Introduction to Named Entity Recognition (NER)
Named Entity Recognition: is extraction of named entities and their classification into predefined categories such as location, organization, name of a person, etc. The named entity is any real words object denoted with a proper name. This helps to recognize entities in the document, which are more informative and explains the context.
Example: Michael Jordan of the Chicago Bulls is getting a 10-hour Netflix documentary in 2019
Named Entities:
Name: Michael Jordan Group: Chicago Bulls
Approaches for NER:
-
Hand Based NER Rules: is based on extracting named entity using human-made set rules.

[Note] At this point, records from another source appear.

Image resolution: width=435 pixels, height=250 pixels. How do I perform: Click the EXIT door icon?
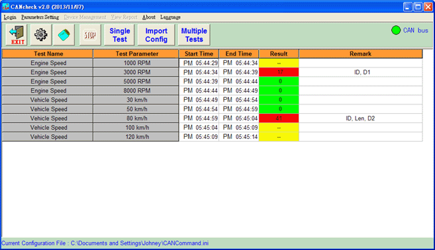click(x=17, y=35)
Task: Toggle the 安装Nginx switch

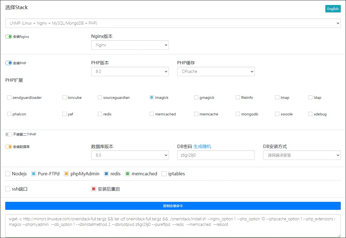Action: (x=9, y=37)
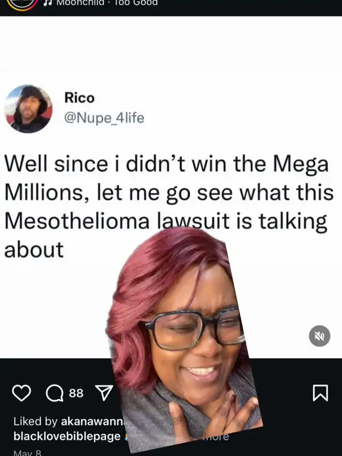Click the 88 comment count
Screen dimensions: 342x456
tap(76, 393)
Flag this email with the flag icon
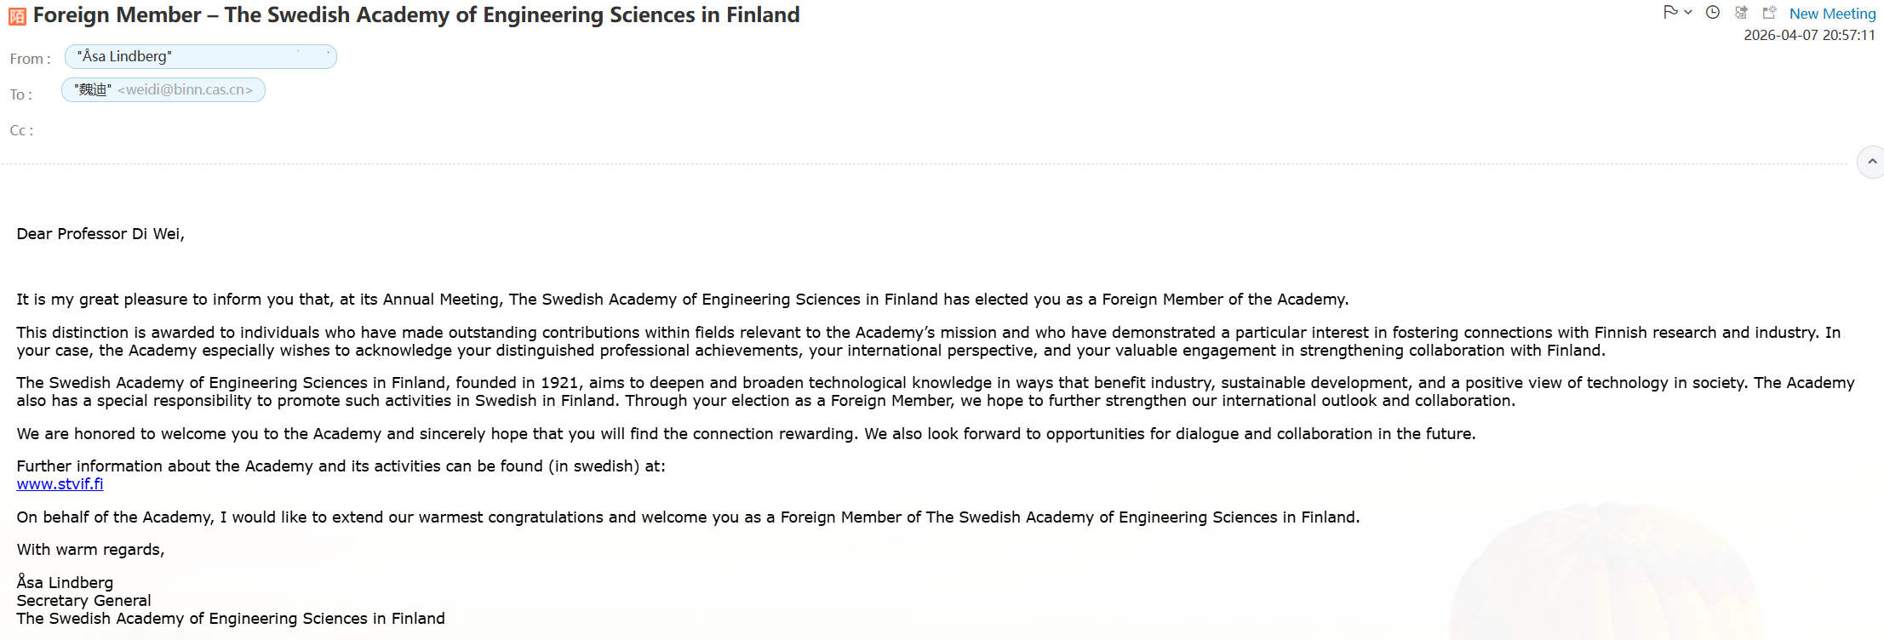Image resolution: width=1884 pixels, height=640 pixels. pos(1670,12)
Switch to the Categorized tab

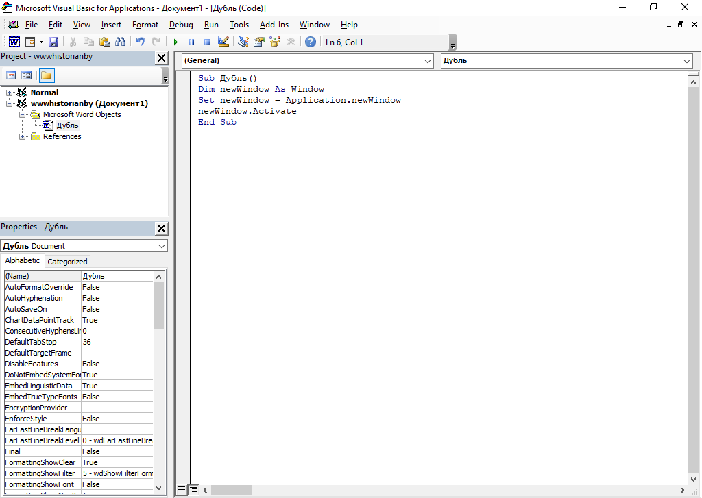pyautogui.click(x=67, y=262)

These rules are based on the pattern in grammar, syntactic or orthographic feature of the text.
Example: Michael Jordan of the Chicago Bulls is getting a 10-hour Netflix documentary in 2019
POS Tags:
(‘Michael’, ‘NNP’), (‘Jordan’, ‘NNP’), (‘of’, ‘IN’), (‘the’, ‘DT’), (‘Chicago’, ‘NNP’), (‘Bulls’, ‘NNP’), (‘is’, ‘VBZ’), (‘getting’, ‘VBG’), (‘a’, ‘DT’), (‘10-hour’, ‘JJ’), (‘Netflix’, ‘NNP’), (‘documentary’, ‘NN’), (‘in’, ‘IN’), (‘2019’, ‘CD’)
Hand Based Rule: NNP (Proper Noun) and starts with capital letter
Named Entities Extracted through Hand Based Rule: Michael, Jordan, Chicago, Bulls, Netflix
-
Machine Learning Based NER System: converts named entity recognition into a classification problem.
This requires annotated training dataset to create the feature vector for each word for the model to learn.
Many different classifiers have been used to perform machine-learned based NER, with conditional random fields (CRF) preferred choice.
-
Using Pre-trained Model: which are available online and are trained on a large corpus text.
-
SpaCy: is a trained model on OntoNotes 5 corpus.
Example: Michael Jordan of the Chicago Bulls is getting a 10-hour Netflix documentary in 2019
Spacy Output: (‘Michael Jordan’, ‘PERSON’), (‘the Chicago Bulls’, ‘ORG’), (‘Netflix’, ‘PERSON’), (‘2019’, ‘DATE’)
-
Stanford NER: is a Java implementation of a Named Entity Recognizer.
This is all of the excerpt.